From the first line through the line containing "Task: Click the Print icon in toolbar", transcribe the records exactly and include no other lines.

BEGIN

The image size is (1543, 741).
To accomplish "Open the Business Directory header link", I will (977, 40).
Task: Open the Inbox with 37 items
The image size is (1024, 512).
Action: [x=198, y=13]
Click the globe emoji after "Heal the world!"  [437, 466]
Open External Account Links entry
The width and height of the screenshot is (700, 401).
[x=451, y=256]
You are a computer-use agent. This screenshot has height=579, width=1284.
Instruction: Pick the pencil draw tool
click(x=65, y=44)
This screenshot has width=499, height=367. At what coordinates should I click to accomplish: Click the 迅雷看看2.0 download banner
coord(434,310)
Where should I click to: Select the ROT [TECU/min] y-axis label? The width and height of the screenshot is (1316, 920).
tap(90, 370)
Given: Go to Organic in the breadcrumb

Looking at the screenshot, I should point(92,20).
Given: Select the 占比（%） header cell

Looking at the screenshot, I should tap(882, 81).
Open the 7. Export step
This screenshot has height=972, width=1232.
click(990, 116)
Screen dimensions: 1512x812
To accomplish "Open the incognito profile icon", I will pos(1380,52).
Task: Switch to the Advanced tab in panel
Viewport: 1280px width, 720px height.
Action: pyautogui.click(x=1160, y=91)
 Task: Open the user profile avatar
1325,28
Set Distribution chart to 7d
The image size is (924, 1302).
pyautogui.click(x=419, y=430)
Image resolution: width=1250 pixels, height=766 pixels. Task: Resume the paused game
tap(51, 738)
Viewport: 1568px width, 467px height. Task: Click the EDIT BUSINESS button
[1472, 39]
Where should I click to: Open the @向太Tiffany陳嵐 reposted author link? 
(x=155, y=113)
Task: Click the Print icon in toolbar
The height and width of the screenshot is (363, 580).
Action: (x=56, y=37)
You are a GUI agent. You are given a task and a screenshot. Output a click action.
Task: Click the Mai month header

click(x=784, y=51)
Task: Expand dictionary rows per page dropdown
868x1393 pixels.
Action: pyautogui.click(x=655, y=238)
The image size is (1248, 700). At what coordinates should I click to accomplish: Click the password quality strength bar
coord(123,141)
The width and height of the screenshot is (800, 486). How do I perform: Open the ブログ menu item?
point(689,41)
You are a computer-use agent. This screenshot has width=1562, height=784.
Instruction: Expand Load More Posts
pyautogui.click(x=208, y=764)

END

=== RESULT ===
The image size is (1543, 741).
To accomplish "Open the Business Directory header link", I will (977, 40).
Task: Open the Inbox with 37 items
The image size is (1024, 512).
Action: [x=198, y=13]
Click the globe emoji after "Heal the world!"  [437, 466]
Open External Account Links entry
The width and height of the screenshot is (700, 401).
[x=451, y=256]
You are a computer-use agent. This screenshot has height=579, width=1284.
Instruction: Pick the pencil draw tool
click(x=65, y=44)
This screenshot has width=499, height=367. At what coordinates should I click to accomplish: Click the 迅雷看看2.0 download banner
coord(434,310)
Where should I click to: Select the ROT [TECU/min] y-axis label? The width and height of the screenshot is (1316, 920).
tap(90, 370)
Given: Go to Organic in the breadcrumb

Looking at the screenshot, I should point(92,20).
Given: Select the 占比（%） header cell

Looking at the screenshot, I should tap(882, 81).
Open the 7. Export step
This screenshot has height=972, width=1232.
click(990, 116)
Screen dimensions: 1512x812
To accomplish "Open the incognito profile icon", I will pos(1380,52).
Task: Switch to the Advanced tab in panel
Viewport: 1280px width, 720px height.
Action: pyautogui.click(x=1160, y=91)
 Task: Open the user profile avatar
1325,28
Set Distribution chart to 7d
The image size is (924, 1302).
pyautogui.click(x=419, y=430)
Image resolution: width=1250 pixels, height=766 pixels. Task: Resume the paused game
tap(51, 738)
Viewport: 1568px width, 467px height. Task: Click the EDIT BUSINESS button
[1472, 39]
Where should I click to: Open the @向太Tiffany陳嵐 reposted author link? 
(x=155, y=113)
Task: Click the Print icon in toolbar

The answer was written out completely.